While A and C can already be reasoned about with existing constructs (e.g., the ConditionallySpeculatable
op interface), we need some formalized framework that allows us to precisely define what happens for B. when preconditions of ops are not satisfied and how the unspecified results propagate and interact with ops that use them [4].
This framework will enable us to employ more speculative execution and related transformations (e.g., hoisting, duplication) in a way that is consistent and easy to reason about.
Semantics
We propose to introduce poison
as an extra ‘virtual’ state that types define and ops mutate. Poison representation is a property of types which affects op semantics. Poison state allows us to define ops that may not always return values with a well-defined state.
To make the presentation easier and gradually build up the semantics, we consider 4 cases:
- Builtin scalars, modeled after poison in LLVM
- Builtin vectors, modeled similarly to LLVM
- Custom types
- Compound types consisting of arbitrary subtypes
Scalar Case
We consider the poison state to be an extra ‘virtual’ bit. For example, we would say that i32
has 2^32 possible well-defined values and one extra value called poison
which is separate from those plain bitvectors. When the poison bit is on, we say that the entire value is poison
. Otherwise the value is well-defined.
A use of a poison
value can result in one of the following, depending on the op (inline constants for brevity):
- Another
poison
, e.g.,arith.addi %x, poison : i32
- A well-defined non-
poison
value, e.g.,arith.select false, poison, 1 : i32
- Immediate UB, e.g.,
arith.divui poison, 0 : i32
The ub.poison : ty
op creates a poison value of the given type. Poison propagation is unconditionally stopped by the ub.freeze %x : ty
which is a no-op for well-defined values and a nondeterministic choice for poison values. Last, we provide ub.unreachable
that when executed always exhibits immediate UB.
The ops above are said to be ‘convenience’ ops because they simply implement the new interfaces (see below). Other dialects may define their own equivalent ops, e.g., llvm.poison
.
Vector Case
For some compound types like 1-D vectors, tuples, or other aggregate-like types it would probably be more useful to support per-element poison
semantics. In this case, the poison state can be a bitvector with a poison bit per each element. For brevity, we say that a poison value of a vector is a vector with all poison state bits on:
%v = ub.poison : vector<2xi32> // Poison state: <true, true>
while ub.freeze
becomes an elementwise operation for vector types.

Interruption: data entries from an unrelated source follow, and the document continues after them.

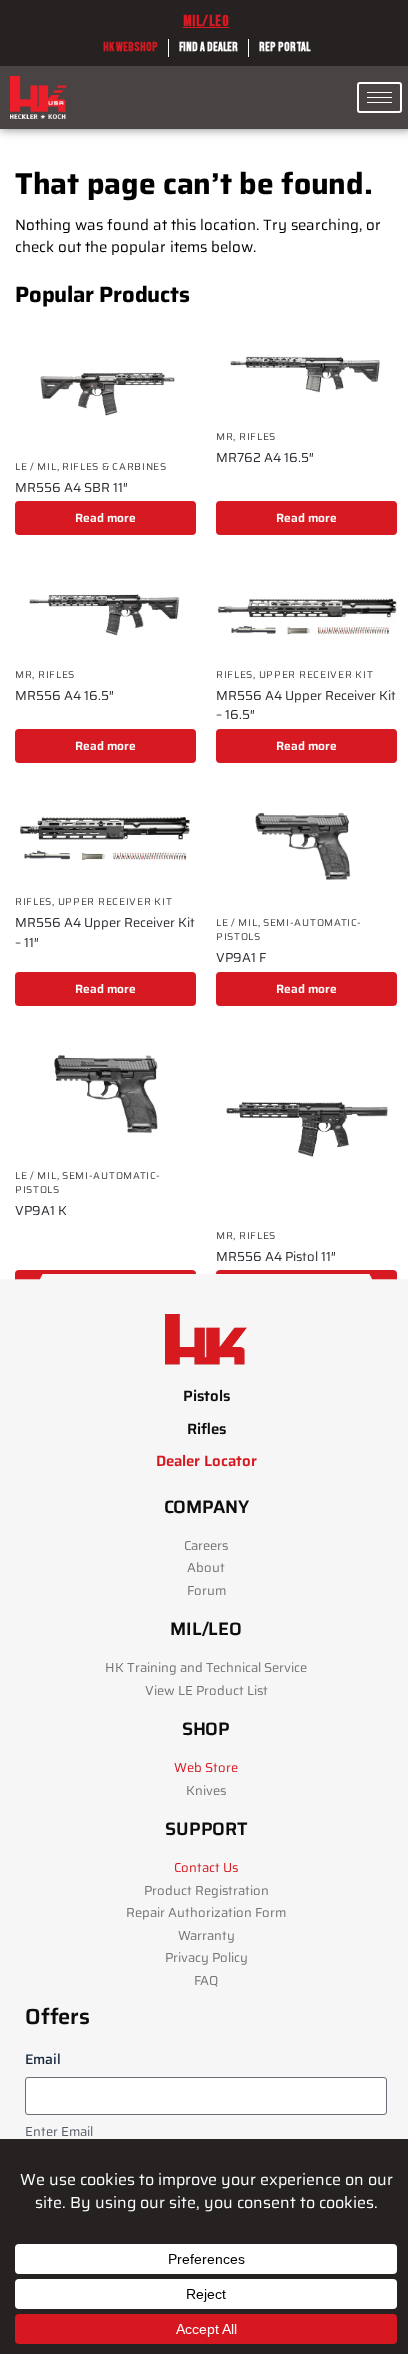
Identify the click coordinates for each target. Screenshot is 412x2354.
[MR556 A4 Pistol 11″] (306, 1126)
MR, (227, 436)
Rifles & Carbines (114, 466)
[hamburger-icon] (379, 97)
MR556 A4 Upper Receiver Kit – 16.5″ (306, 705)
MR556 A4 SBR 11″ (71, 488)
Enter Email (59, 2132)
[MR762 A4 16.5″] (306, 372)
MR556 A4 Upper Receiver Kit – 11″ (105, 932)
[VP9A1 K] (105, 1096)
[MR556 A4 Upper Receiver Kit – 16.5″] (306, 610)
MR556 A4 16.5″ (64, 696)
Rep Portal (284, 47)
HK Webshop (130, 47)
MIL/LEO (206, 21)
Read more (105, 517)
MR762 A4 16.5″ (265, 458)
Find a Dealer (208, 47)
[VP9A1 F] (306, 848)
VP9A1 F (241, 958)
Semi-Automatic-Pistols (289, 929)
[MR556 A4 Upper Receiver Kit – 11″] (105, 838)
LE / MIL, (38, 466)
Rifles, (237, 674)
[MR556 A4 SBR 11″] (105, 387)
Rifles (257, 436)
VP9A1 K (41, 1211)
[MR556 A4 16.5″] (105, 610)
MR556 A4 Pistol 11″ (276, 1257)
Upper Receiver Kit (316, 674)
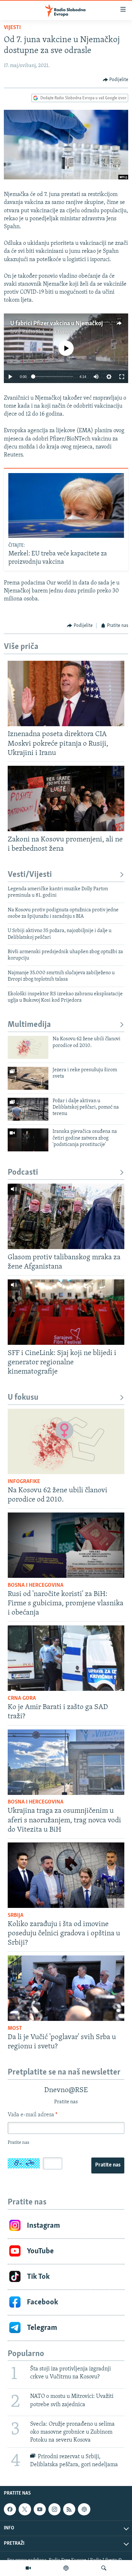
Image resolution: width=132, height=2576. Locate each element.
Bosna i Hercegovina (35, 1585)
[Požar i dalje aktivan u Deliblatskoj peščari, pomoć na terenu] (28, 1109)
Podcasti (23, 1172)
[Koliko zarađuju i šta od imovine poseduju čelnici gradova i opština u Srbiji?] (66, 1875)
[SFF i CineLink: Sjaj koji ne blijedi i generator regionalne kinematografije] (66, 1312)
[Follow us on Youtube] (40, 2509)
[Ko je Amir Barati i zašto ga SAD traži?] (66, 1658)
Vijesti (12, 28)
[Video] (28, 2568)
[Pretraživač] (103, 2568)
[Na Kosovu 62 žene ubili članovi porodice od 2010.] (28, 1047)
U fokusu (23, 1397)
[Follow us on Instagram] (54, 2509)
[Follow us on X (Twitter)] (25, 2509)
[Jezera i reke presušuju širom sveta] (28, 1078)
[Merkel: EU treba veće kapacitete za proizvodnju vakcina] (66, 505)
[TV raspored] (84, 2509)
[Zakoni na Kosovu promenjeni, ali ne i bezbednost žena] (66, 798)
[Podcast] (66, 2568)
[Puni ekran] (121, 376)
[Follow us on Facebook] (10, 2509)
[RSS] (69, 2509)
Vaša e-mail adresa (32, 2115)
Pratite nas (107, 2165)
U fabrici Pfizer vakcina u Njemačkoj (56, 323)
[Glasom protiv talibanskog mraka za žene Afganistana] (66, 1216)
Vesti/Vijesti (30, 874)
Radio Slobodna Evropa (47, 332)
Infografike (24, 1482)
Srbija (15, 1915)
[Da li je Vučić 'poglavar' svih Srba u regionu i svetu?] (66, 1988)
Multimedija (29, 1025)
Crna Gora (22, 1698)
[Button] (115, 80)
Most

Vector operations (like in arith.*
and vector.*
) can then manipulate the bitvector of poison bits. For example, when we perform a vector shift arith.shrui %x, %y : vector<2xi32>
, it’s possible that only one of the shift values is greater or equal to the bitwidth. We would hope that the other result element is well-defined despite the other one being poison
. This allows us to, for example, scalarize vector operations:
%r = arith.shrui %x, %y : vector<2xi32>
%e0 = vector.extract %r[0] : vector<2xi32>
%e1 = vector.extract %r[1] : vector<2xi32>
==>
%x0 = vector.extract %x[0] : vector<2xi32>
%x1 = vector.extract %x[1] : vector<2xi32>
%y0 = vector.extract %y[0] : vector<2xi32>
%y1 = vector.extract %y[1] : vector<2xi32>
%e0 = arith.shrui %x0, %y0 : i32
%e1 = arith.shrui %x1, %y1 : i32
Or vice versa, i.e., vectorize scalar operations. Similar concerns can arise with higher-level ops like vector.mask
[7] or tcp.elementwise
[8].
(Note: the transformation above is correct in LLVM: https://alive2.llvm.org/ce/z/UPVa6x.)

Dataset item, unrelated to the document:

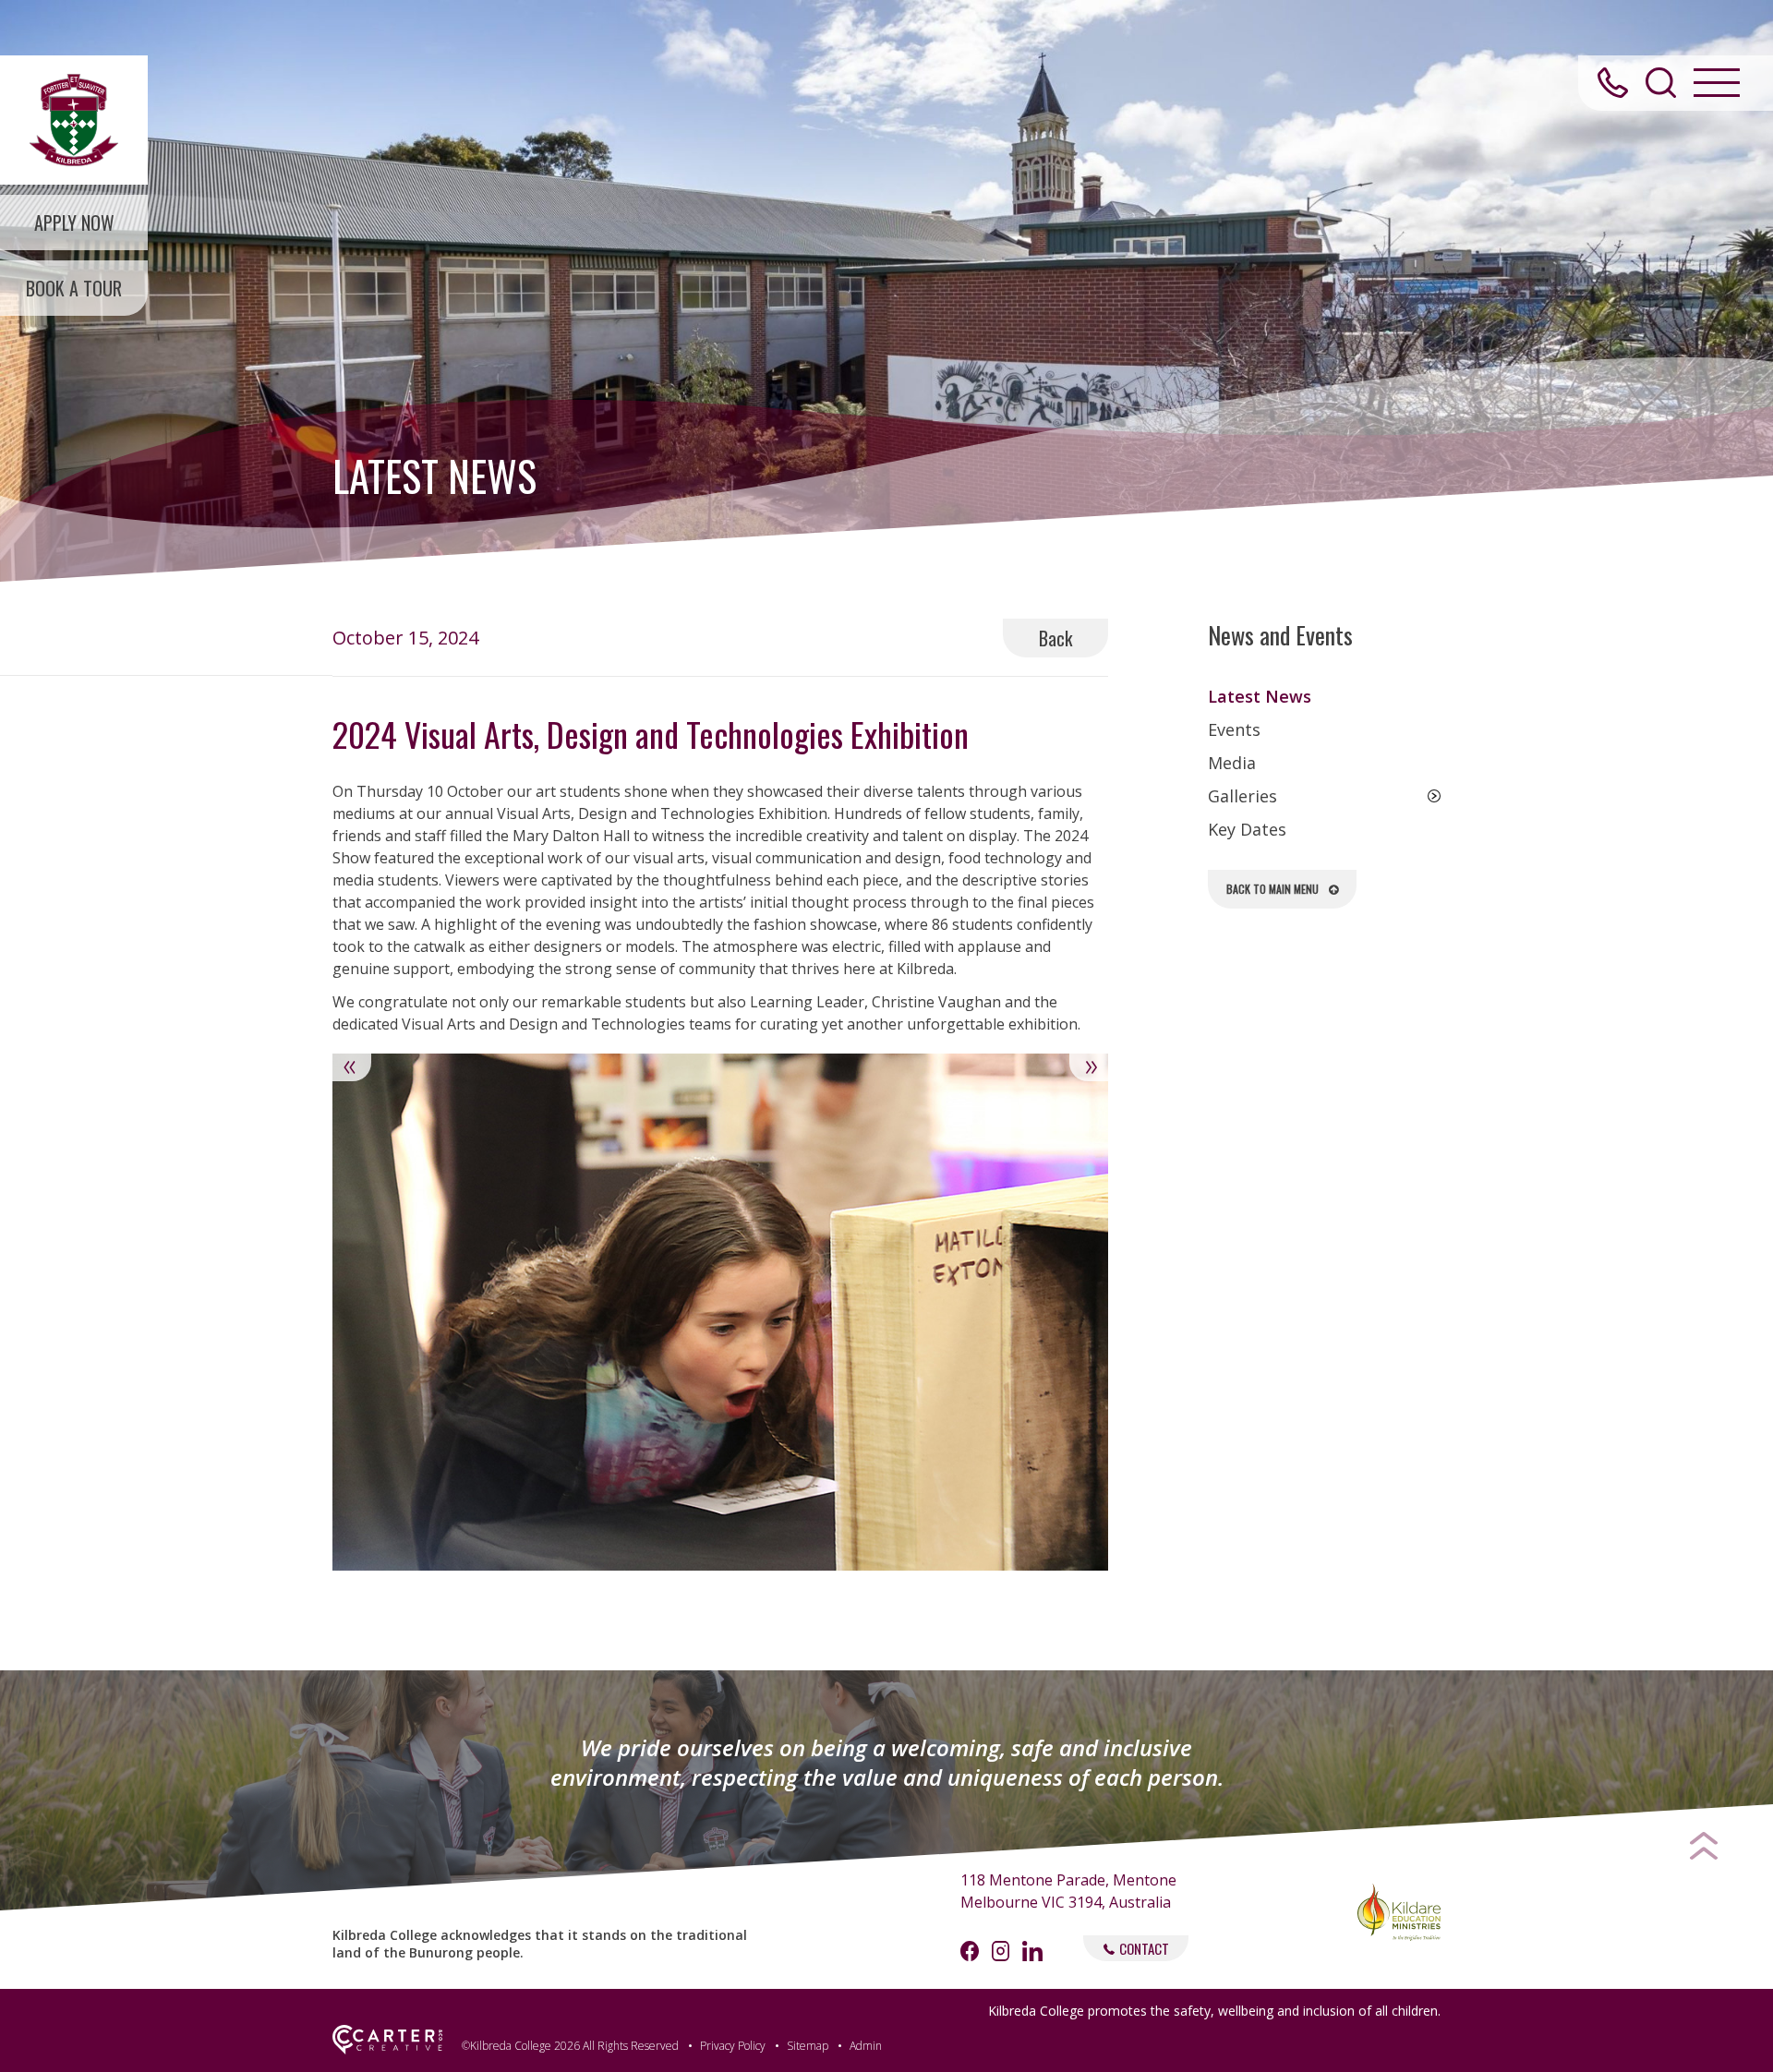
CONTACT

Vectors in MLIR can have more than one dimension (unlike LLVM). There’s also support for scalable vectors. This may necessitate a more elaborate poison state representation than a (flat) bitvector of poison bits.
Custom Type Case
Poison semantics may not be required or make sense for all types. For example, resource handles or synchronization primitives may not have meaningful arbitrary values necessary to freeze poison values. This makes us propose poison semantics to be opt-in for types:
- By default, types do not have poison semantics.
ub.poison
andub.freeze
are not defined for these types and fail verification. - When opted-in, types can define their poison state representation.
- Types decide whether to support
ub.poison
and/orub.freeze
. This is a static property of the given type. We say that a type that supportsub.poison
is poisonable and a type that supportsub.freeze
is freezable.
Compound Type Case
Let’s consider a hypothetical pair<ty1, ty2>
type combining two arbitrary element types. This type could combine the poison semantics of its element types in the following ways:
- Per-element poison semantics:
- One poison state bit per each element type with poison semantics. By definition, only poisonable elements can be in the poison state.
- Only poisonable when all elements are poisonable.
- Only freezable when all poisonable element types are also freezable.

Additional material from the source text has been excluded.